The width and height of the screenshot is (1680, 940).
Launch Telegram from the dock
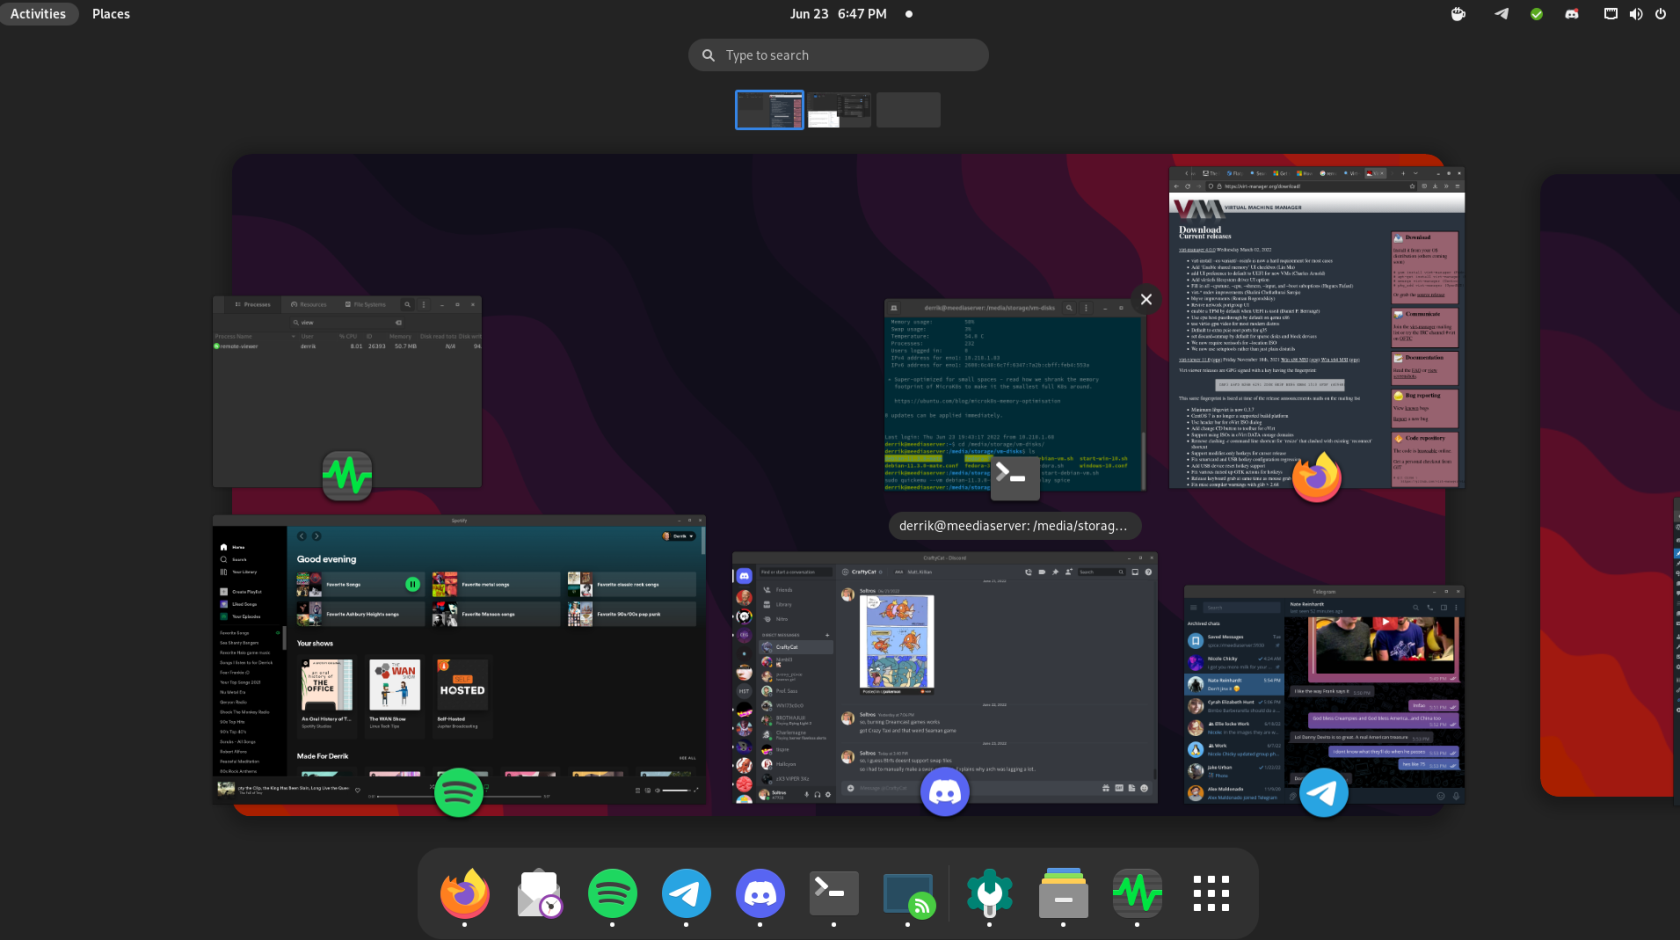pos(686,893)
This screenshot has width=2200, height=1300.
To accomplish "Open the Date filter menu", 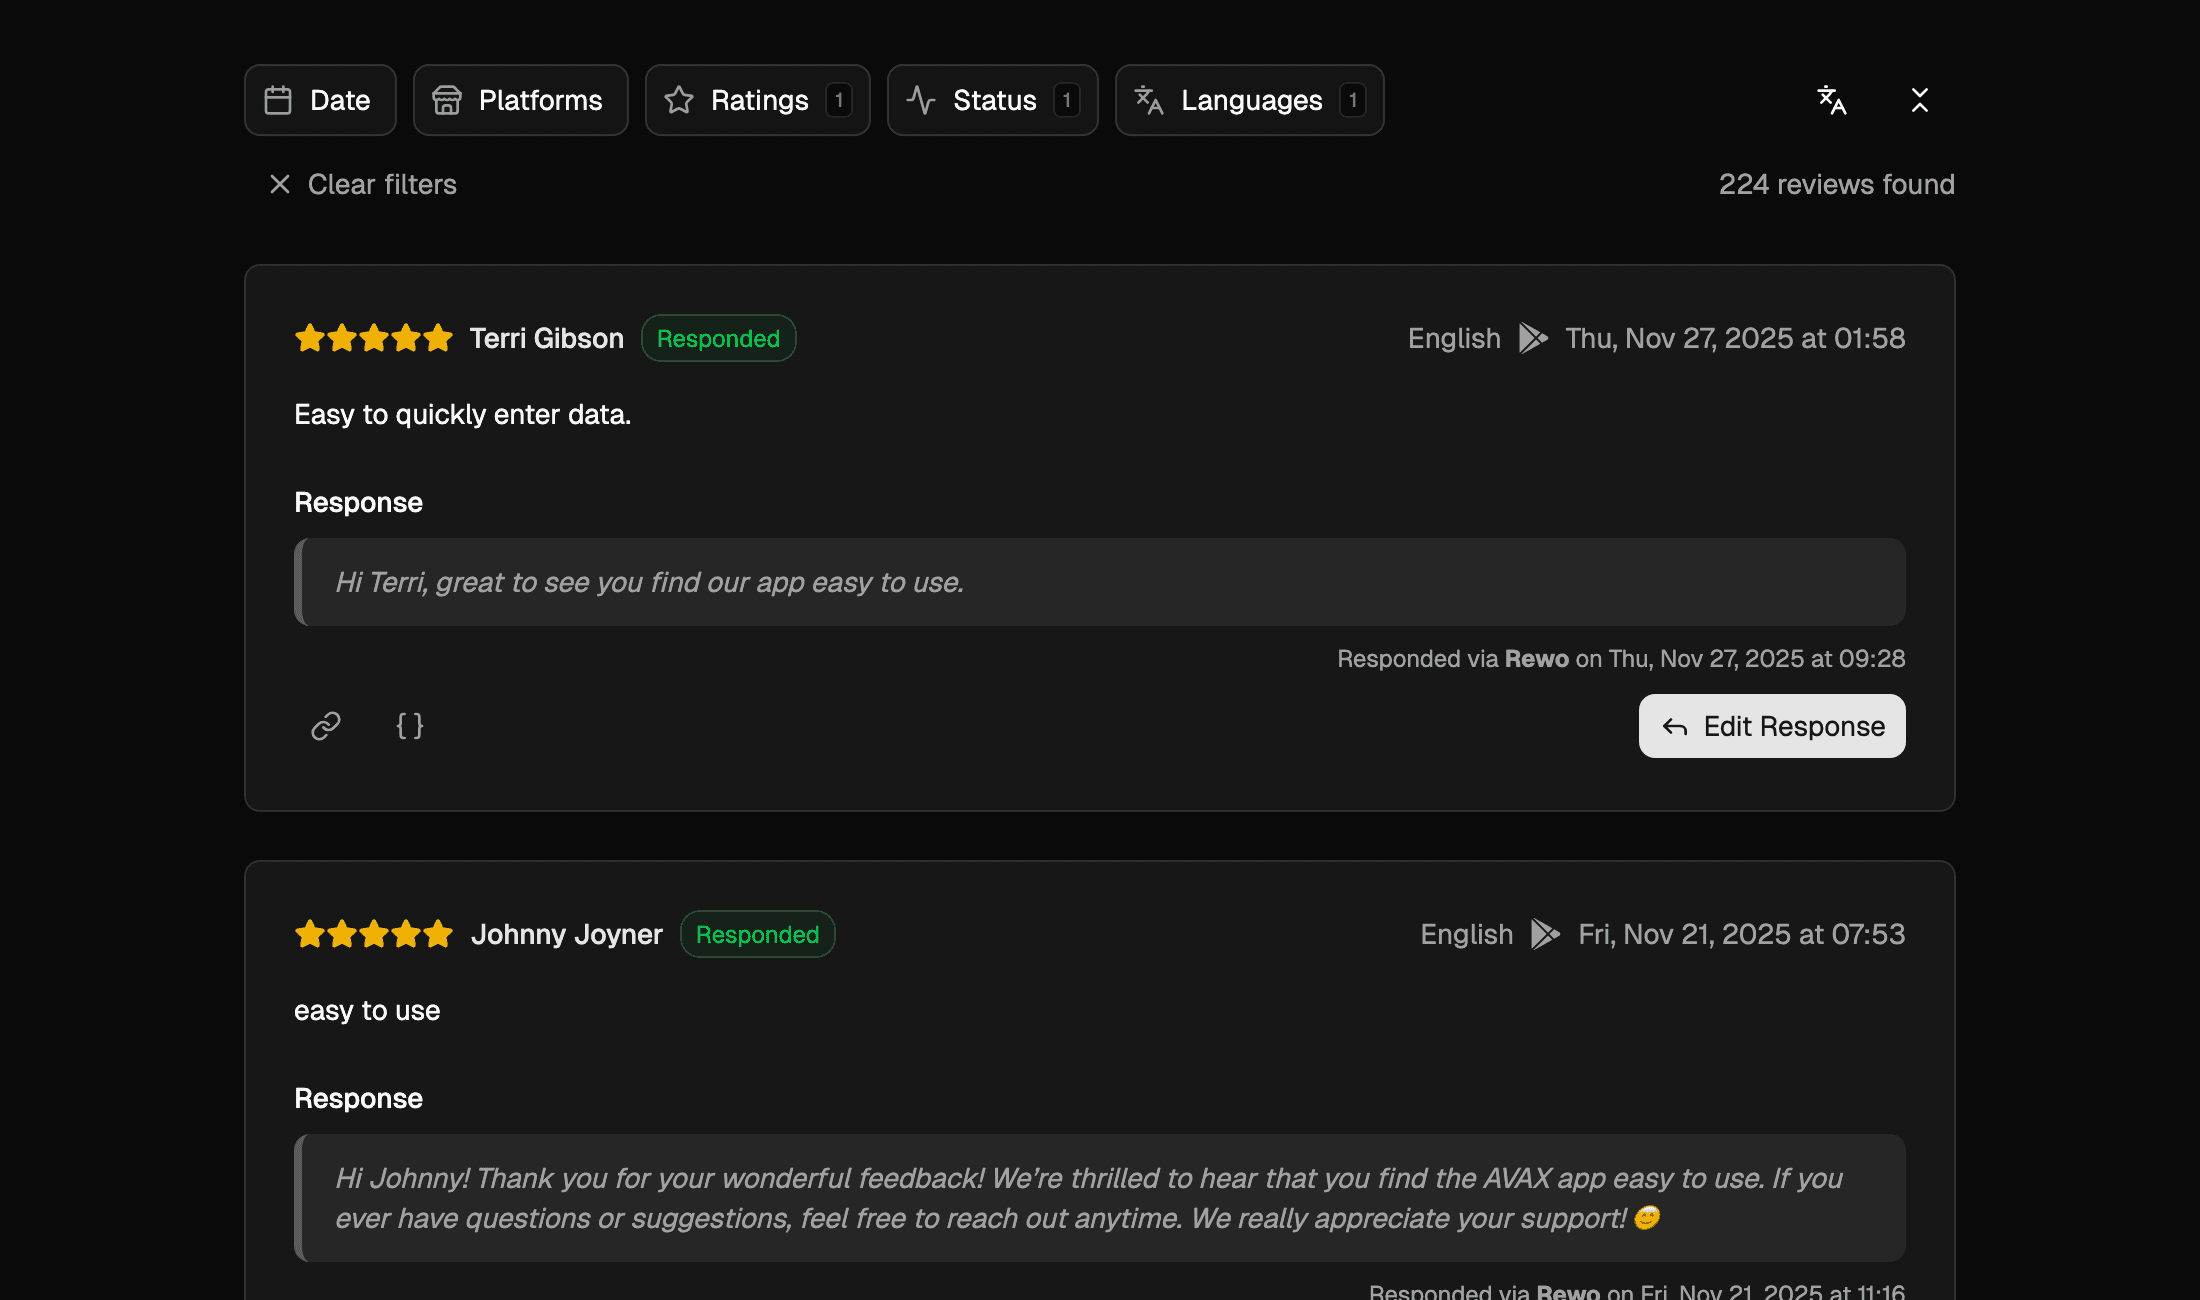I will tap(320, 100).
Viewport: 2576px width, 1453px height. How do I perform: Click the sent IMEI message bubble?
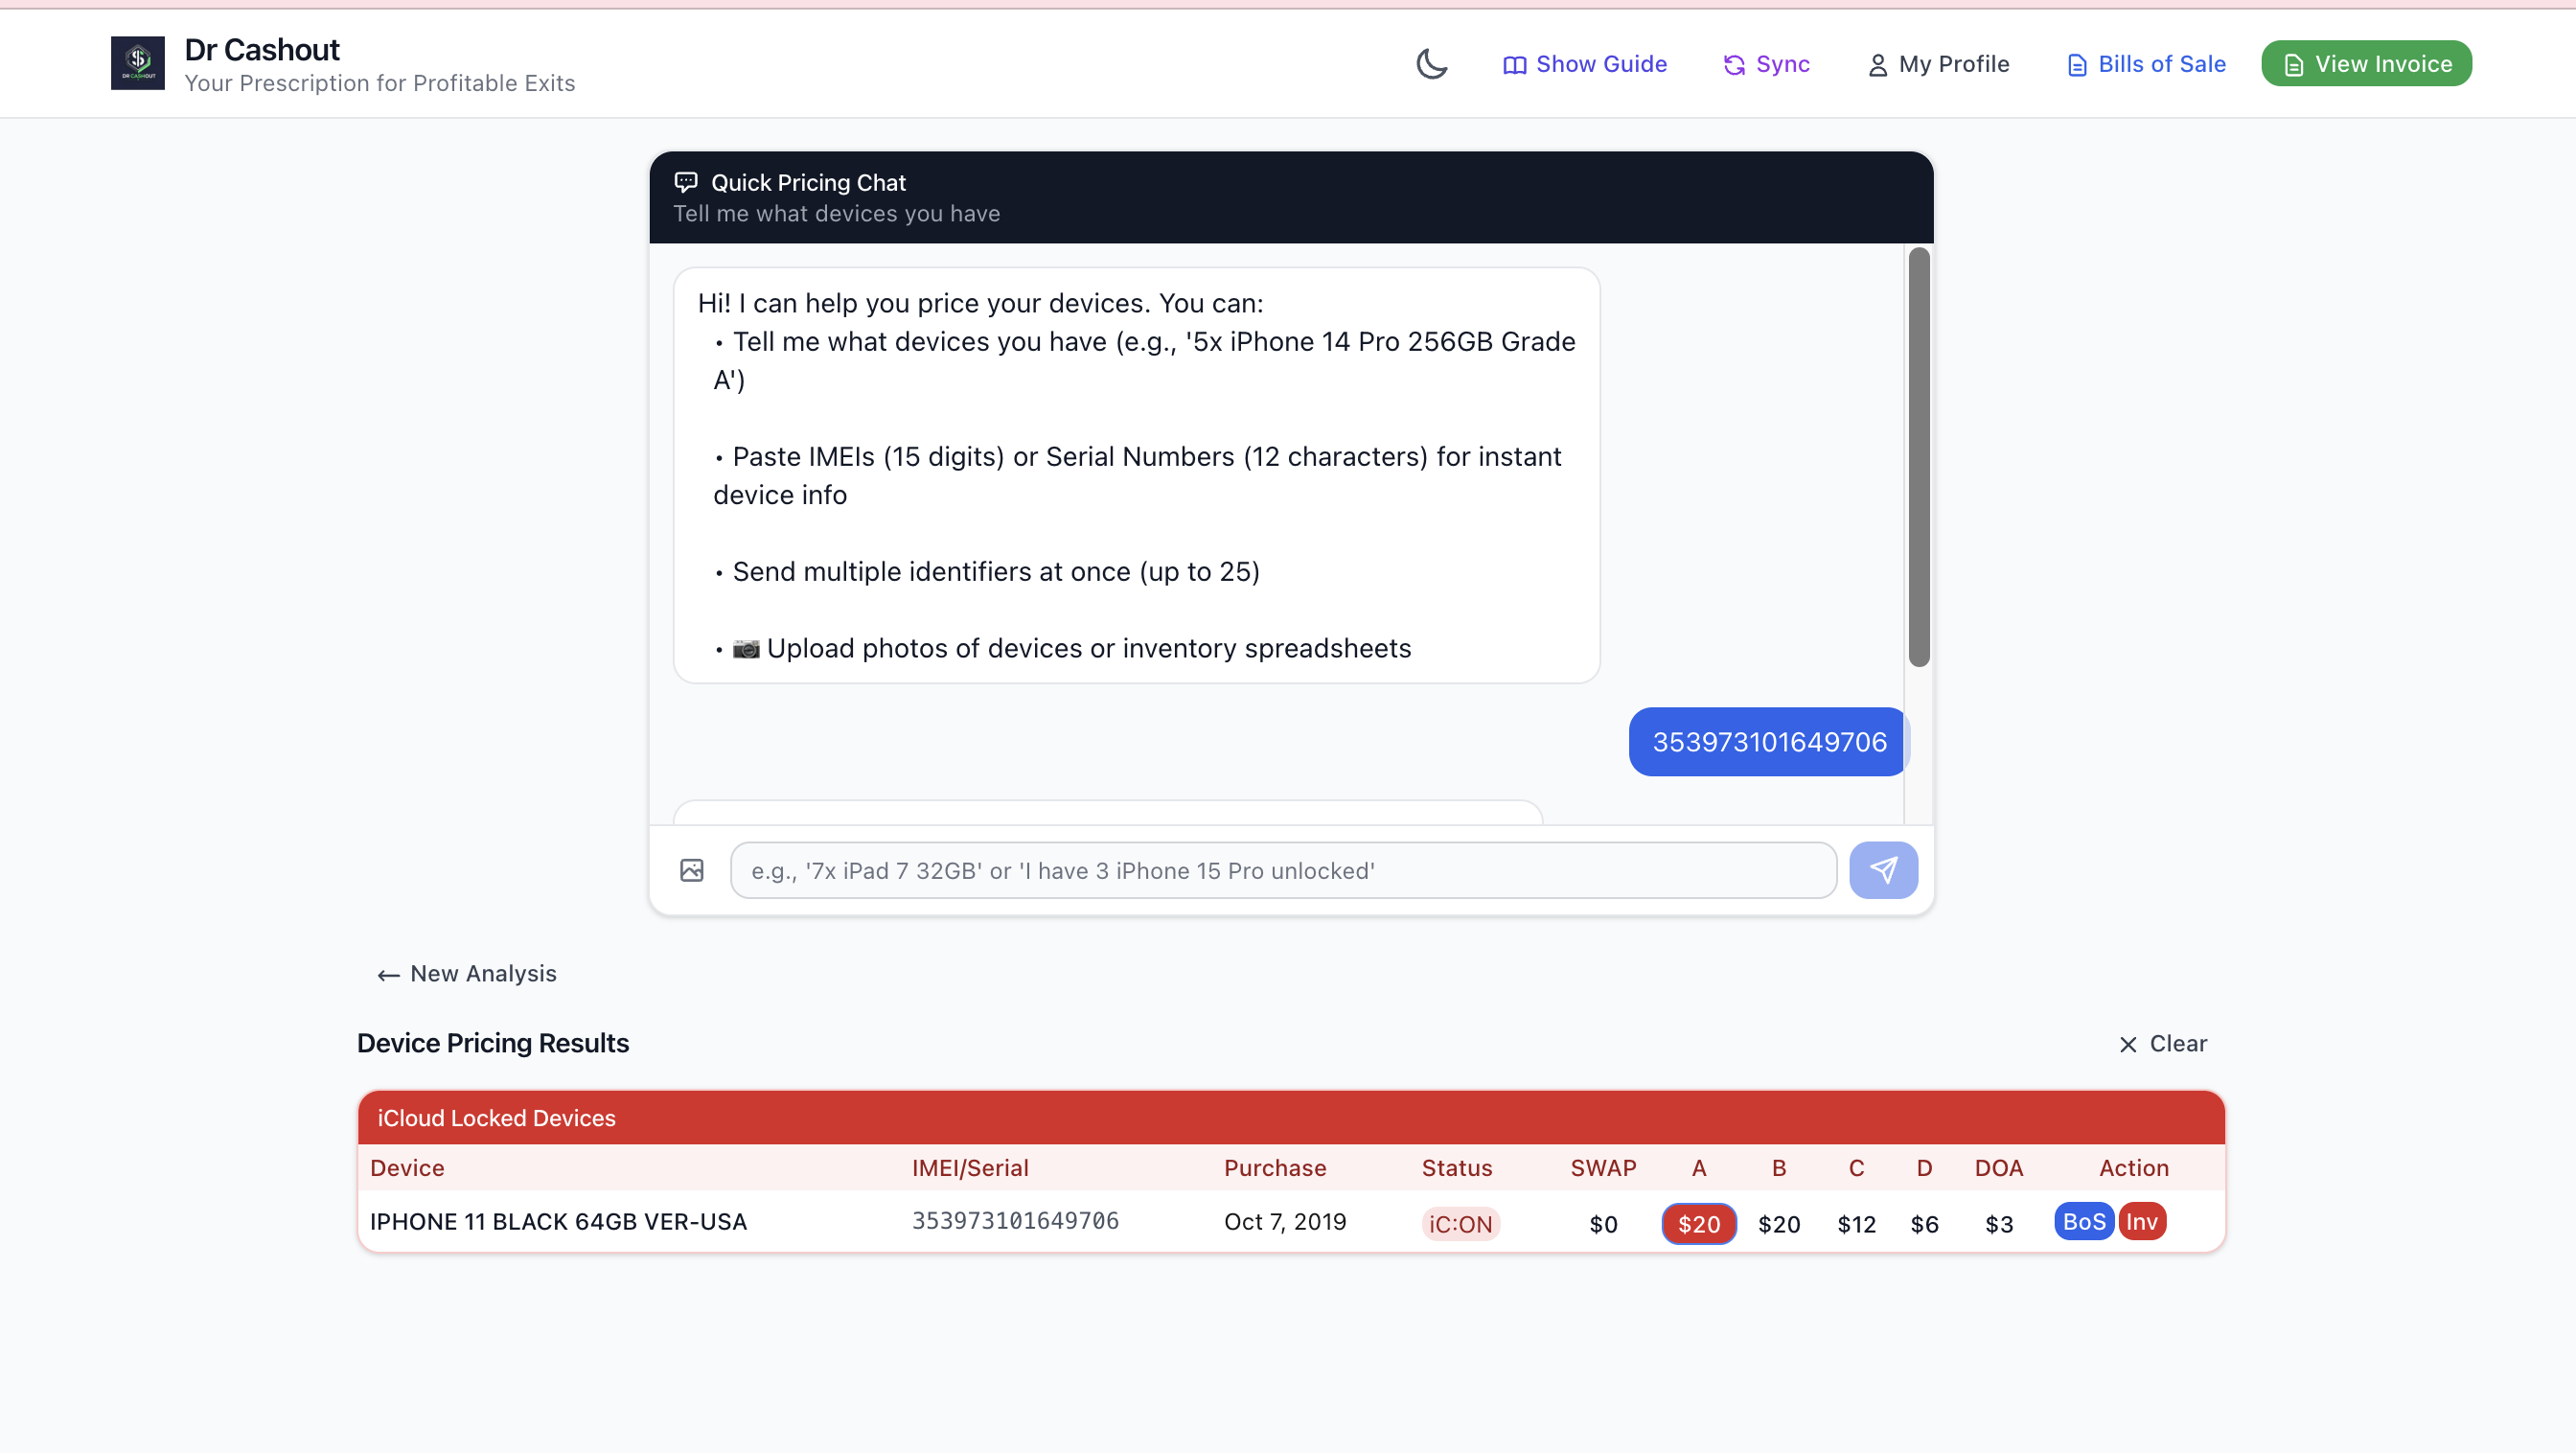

- What to work on -
For every line in the listing above that holds "height", add one to a tally, and give that tally alone.

- Exercise output -
3